Zwei junge Salzburger Wissenschaftler mit dem Kurt–Zopf–Förderpreis 2018 ausgezeichnet
Der nach Kurt Zopf, einem Förderer der Universität Salzburg benannte Preis ging heuer an den Arbeitsrechtsexperten Elias Felten sowie die Germanistin Anna Kathrin Bleuler.
Der Preis wird jährlich vergeben, die Preisträger erhielten jeweils 10.000,- Euro. Wichtige Kriterien für die Preiswürdigkeit sind u.a. die Reputation des Publikationsmediums sowie die Neuheit und wissenschaftliche Bedeutung der Ergebnisse.

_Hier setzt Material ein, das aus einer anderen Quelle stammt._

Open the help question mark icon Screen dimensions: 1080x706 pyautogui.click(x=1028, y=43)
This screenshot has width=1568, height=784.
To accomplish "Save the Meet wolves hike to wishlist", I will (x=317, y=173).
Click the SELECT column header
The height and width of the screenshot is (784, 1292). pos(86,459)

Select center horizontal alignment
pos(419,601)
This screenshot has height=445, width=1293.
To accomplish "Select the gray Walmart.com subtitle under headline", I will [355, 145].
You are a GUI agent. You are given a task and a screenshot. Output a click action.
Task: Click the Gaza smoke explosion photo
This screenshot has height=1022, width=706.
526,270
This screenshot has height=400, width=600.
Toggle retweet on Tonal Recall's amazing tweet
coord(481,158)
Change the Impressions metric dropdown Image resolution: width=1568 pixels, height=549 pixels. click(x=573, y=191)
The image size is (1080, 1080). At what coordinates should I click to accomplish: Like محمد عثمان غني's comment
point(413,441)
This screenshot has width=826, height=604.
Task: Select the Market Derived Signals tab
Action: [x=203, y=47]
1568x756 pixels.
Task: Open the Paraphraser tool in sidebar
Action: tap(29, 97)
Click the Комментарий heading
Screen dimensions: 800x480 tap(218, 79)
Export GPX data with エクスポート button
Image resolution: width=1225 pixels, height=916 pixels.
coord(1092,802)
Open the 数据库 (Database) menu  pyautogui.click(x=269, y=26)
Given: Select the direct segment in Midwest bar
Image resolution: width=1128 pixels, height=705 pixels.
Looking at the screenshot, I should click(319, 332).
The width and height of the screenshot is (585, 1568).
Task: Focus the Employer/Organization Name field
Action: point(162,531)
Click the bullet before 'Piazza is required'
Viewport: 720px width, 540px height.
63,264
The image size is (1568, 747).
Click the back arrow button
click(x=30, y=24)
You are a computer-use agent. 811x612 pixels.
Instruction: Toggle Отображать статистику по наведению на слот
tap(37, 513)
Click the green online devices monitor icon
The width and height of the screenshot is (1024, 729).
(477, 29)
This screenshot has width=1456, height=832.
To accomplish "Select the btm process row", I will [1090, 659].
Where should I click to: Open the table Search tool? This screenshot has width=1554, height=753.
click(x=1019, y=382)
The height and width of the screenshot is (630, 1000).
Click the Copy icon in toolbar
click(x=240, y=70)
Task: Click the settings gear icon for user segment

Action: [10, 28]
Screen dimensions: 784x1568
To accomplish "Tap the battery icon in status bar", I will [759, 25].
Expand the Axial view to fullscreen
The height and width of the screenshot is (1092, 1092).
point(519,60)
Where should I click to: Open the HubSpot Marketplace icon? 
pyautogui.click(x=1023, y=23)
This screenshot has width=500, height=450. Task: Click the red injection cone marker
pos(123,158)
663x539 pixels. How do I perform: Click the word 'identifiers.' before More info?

Elias Felten beschäftigt sich in seinem Werk mit den markanten Unterschieden zwischen dem Kollektivvertragssystem in Österreich und im restlichen Europa. Das konsensorientierte, von den Sozialpartnern getragene System gibt es so nur in Österreich. Es wird jedoch zunehmend in Frage gestellt.
In Österreich werden Kollektivverträge von den Sozialpartnern verhandelt und abgeschlossen. Das historisch gewachsene System ist vor allem auf Konsens ausgerichtet. Durch die Sozialpartnerschaft wurde es institutionalisiert und dies spiegelt sich auch im Recht wider. „Wir haben ein Nebeneinander von gesetzlichen Interessenvertretungen und freiwilligen Berufsvereinigungen sowie einen hohen Konzentrations- und Zentralisierungsgrad des österreichischen Kollektivvertragssystems“, erläutert Dr. Elias Felten. Diese exklusive „Sozialautonomie“ der Sozialpartner stellt im internationalen Vergleich eine Besonderheit, wenn nicht gar ein Alleinstellungsmerkmal dar, so Felten. Außerhalb Österreichs wird die rechtliche Grundlage kollektiver Rechtsgestaltung nicht in der Sozialautonomie, sondern in der „Koalitionsfreiheit“ gesehen – dem Grundrecht, Gewerkschaften zu bilden und sich gewerkschaftlich zu betätigen. Das gilt auch auf europäischer Ebene.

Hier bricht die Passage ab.